Leptodeira annulata, also known commonly as the banded cat-eyed snake, is a species of mildly venomous, rear-fanged, snake in the subfamily Dipsadinae of the family Colubridae. The species is endemic to the New World.

==Common names==
Additional common names for L. annulata include: cat-eyed night snake, come sapo, culebra de pantano, culebra destenida, machete savane, mapana de agua, mapana tigre, and ranera.

==Geographic range==
L. annulata is found in Mexico, Central America, and South America, including the offshore islands of Margarita, and Trinidad and Tobago.

==Description==
Adults of L. annulata have a total length (tail included) of about 750 mm (30 in) and are very slender.

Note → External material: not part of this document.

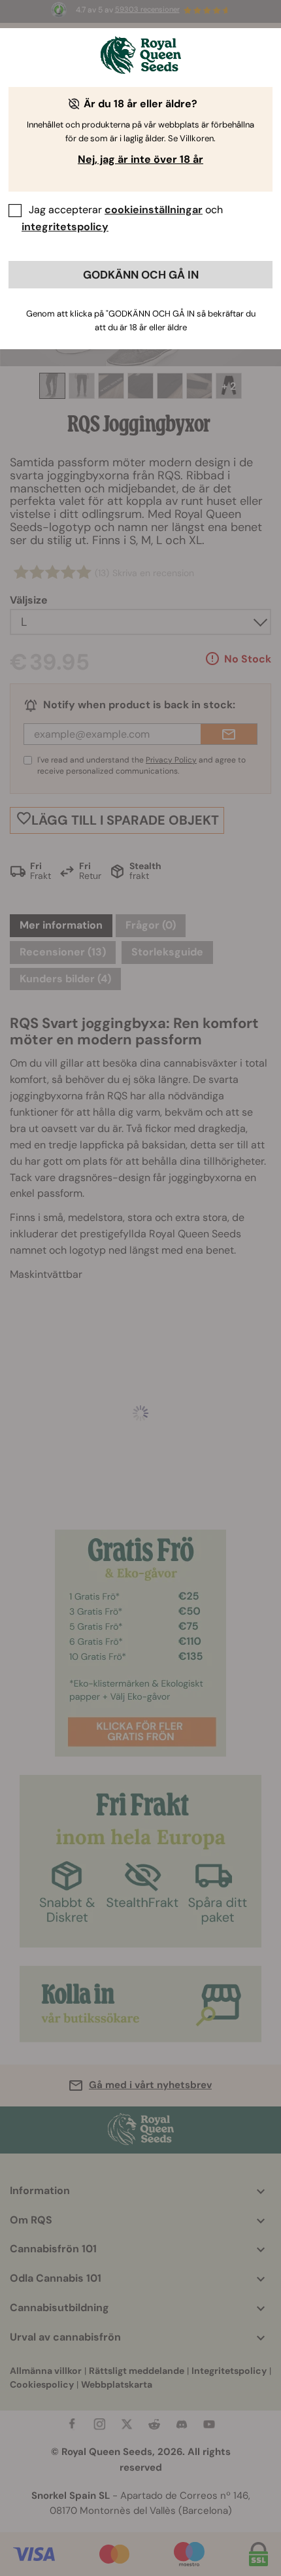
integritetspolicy (65, 226)
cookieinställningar (154, 209)
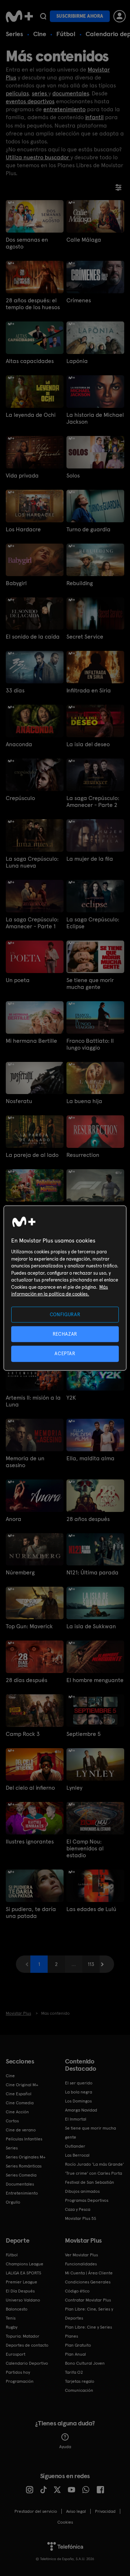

The head is distinct from the neck, and the large eyes have vertically elliptic pupils. The back is yellowish or brown with a series of dark brown or blackish spots often confluent into an undulous or zigzag stripe.

==Venom==
L. annulata has a pair of enlarged, grooved teeth at the rear of each upper jaw (maxilla), and produces a mild venom.. The venom affects the snake's natural prey (mainly small frogs and small lizards). The snake tends not to bite humans when handled, but when it does, the venom has relatively mild effects in most individuals; some describe it as a slight irritating/itching sensation with slight swelling. The snake is not considered a risk to human health.

==Habitat==
L. annulata inhabits moist areas. It tends to be found in forest (moist and dry forest) as well as in areas near forest edge, including well vegetated urbanized areas near the forest edge. It is often associated with riparian zones, as well as the margins of swamps and marshes.

==Behavior==
L. annulata is nocturnal. It hunts and feeds in trees and on the ground.

==Diet==
L. annulata preys on frogs, frog eggs, tadpoles, salamanders, and small reptiles such as lizards (including anoles) and smaller snakes, as well as fish. It may also feed on fledgling birds.

==Reproduction==
Snakes of the genus Leptodeira are oviparous, sometimes exhibiting delayed fertilization. Their eggs have been found in the fungus gardens of Acromyrmex and Atta colombica ants.